• [WHAT TO WORK ON]:
Nothing outside the stretch is wanted. Repeat exactly the lines of the listing below from the one that contains "Task: Open the Paraphraser tool" through the one that contains "The image size is (1568, 721).", both ends included.

• [MATERIAL FOR THIS TASK]:
=====

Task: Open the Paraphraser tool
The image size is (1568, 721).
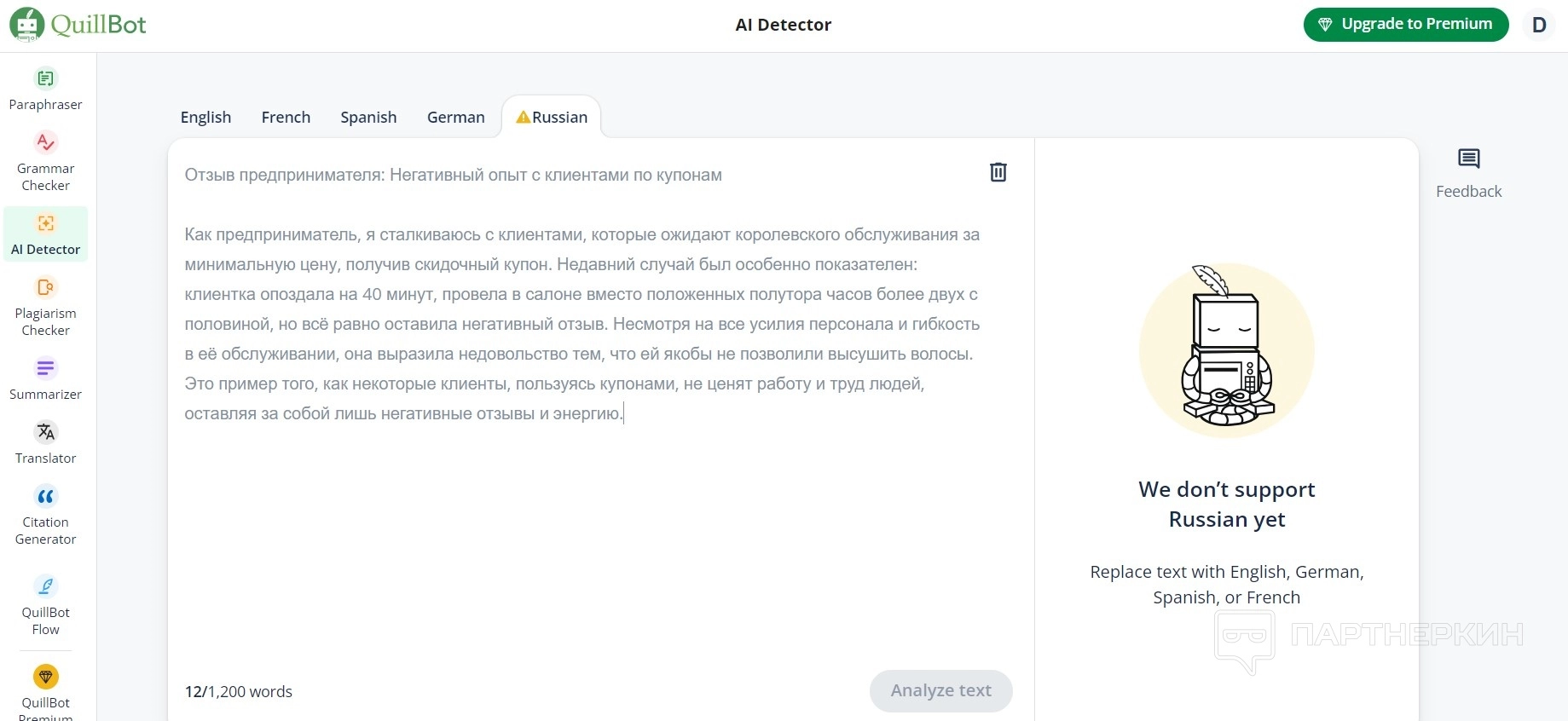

=====

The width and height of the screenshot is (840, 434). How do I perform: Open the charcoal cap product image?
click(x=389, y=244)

=====

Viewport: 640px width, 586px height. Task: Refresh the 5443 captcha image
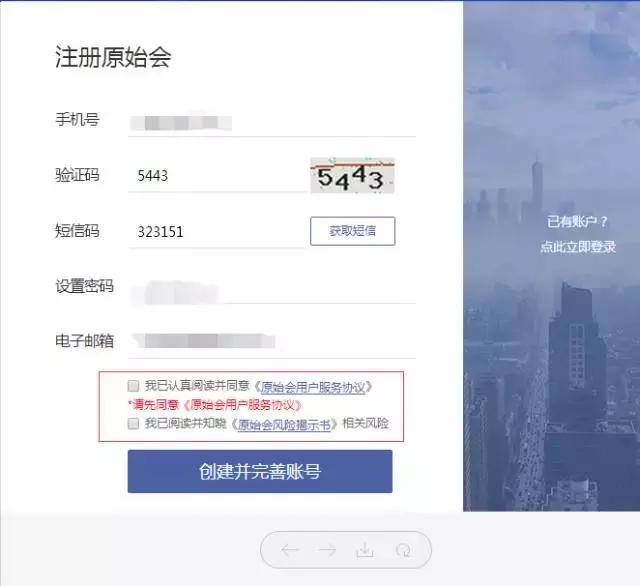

=====

• [OUTPUT OF THE TASK]:
Task: Open the Paraphraser tool
The image size is (1568, 721).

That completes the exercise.